Esta matéria foi exibida no Via Legal 311 em 20/08/2008

Leilão Virtual

Foi a primeira vez que o professor de educação física Sérgio Pereira participou de um leilão. Ele conta que os preços cobrados são inferiores ao praticados no mercado. “Então torna um investimento muito bom pra se fazer”, diz. Já o administrador de empresas Guilherme Lima freqüenta os leilões há pelo menos dois anos. Ele também confirma as vantagens do negócio. “Pra mim, compensa porque eu invisto em imóveis e depois loco imóveis meus”, resume.

Em Alagoas, a Justiça Federal realiza leilões a cada dois meses. Para participar, é muito simples. Primeiro, a pessoa recebe um cadastro, depois uma placa com um número, que deve ser levantada toda vez que houver interesse por um objeto. Aí, é só dar um lance. O processo é semelhante a um leilão tradicional, a diferença é que as vendas acontecem também por um sistema virtual, ou seja, quem não está presente também pode participar. Da forma como foi realizado em Alagoas, é o primeiro do país. Telões e computadores instalados no prédio permitem a participação pela internet, em tempo real.

Pessoas de Portugal e Estados Unidos, por exemplo, participaram da primeira edição do leilão. O cadastro dos interessados também é feito pela internet. O leiloeiro oficial, Fernando Albuquerque Linz, explica que são exigidos documentos pessoais e comprovantes de endereço, mas o processo é rápido. “Eu libero o acesso ao site e a pessoa já está apta a, em qualquer canto do mundo, apresentar os lances pela internet”, diz.

O leilão foi aprovado pelos internautas. Pelo sistema, Jorge Alfredo, um dos participantes, que no dia do leilão estava em Arapiraca, no interior do estado, disse que não teve nenhuma dificuldade. É também à distância que o idealizador do projeto, o juiz federal Raimundo Campos Júnior, acompanha o leilão. Ele explica que não foi fácil implantar o sistema virtual. A maior dificuldade do juiz, que também é engenheiro, foi encontrar mão de obra qualificada para trabalhar com a nova tecnologia, principalmente pela falta de especialização em informática dos servidores da justiça. “Tanto é que a gente teve que contar com a colaboração de outras pessoas como estagiários e até o leiloeiro”, lembra.

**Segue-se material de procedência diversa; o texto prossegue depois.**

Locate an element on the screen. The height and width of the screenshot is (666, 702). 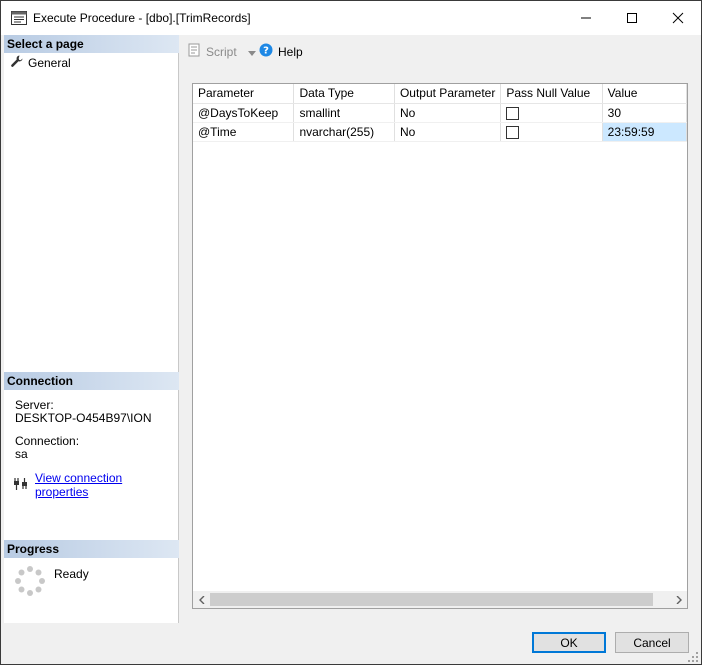
scroll-left-button is located at coordinates (202, 600).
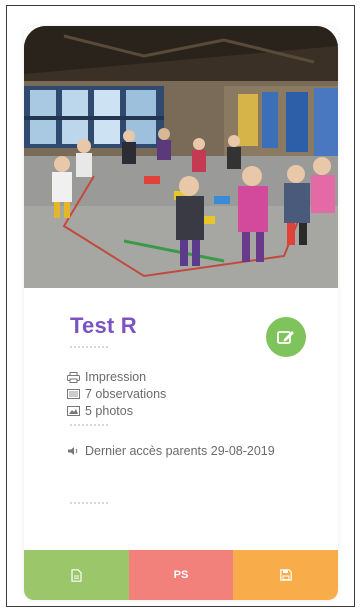 The width and height of the screenshot is (363, 613). I want to click on pdf-button, so click(76, 575).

Superadas as dificuldades, o sistema entrou em funcionamento. No leilão virtual tem de tudo: de vestido de noiva e transformadores elétricos até fazendas. Todos os produtos com informações e fotos disponíveis na tela do computador. O sistema on line deu vida nova a um antigo e eficiente método de cobrança judicial. O dinheiro arrecadado aumentou mais de dez vezes. No último leilão pelo método tradicional foram arrecadados R$ 900 mil. Já na estréia do modelo virtual, o valor chegou a R$ 10 milhões. “A partir do momento que há maior divulgação do sistema, os nossos bens conseguem ter maiores lances e isso é melhor não só para a arrecadação da Fazenda Pública, como também para o próprio executado, que vai perder o bem pelo maior preço”, afirma o juiz.

Raimundo Campos Júnior faz questão de afirmar que a pessoa que compra um bem pelo leilão virtual não corre nenhum risco. A segurança é um dos destaques do sistema que conta com a certificação digital.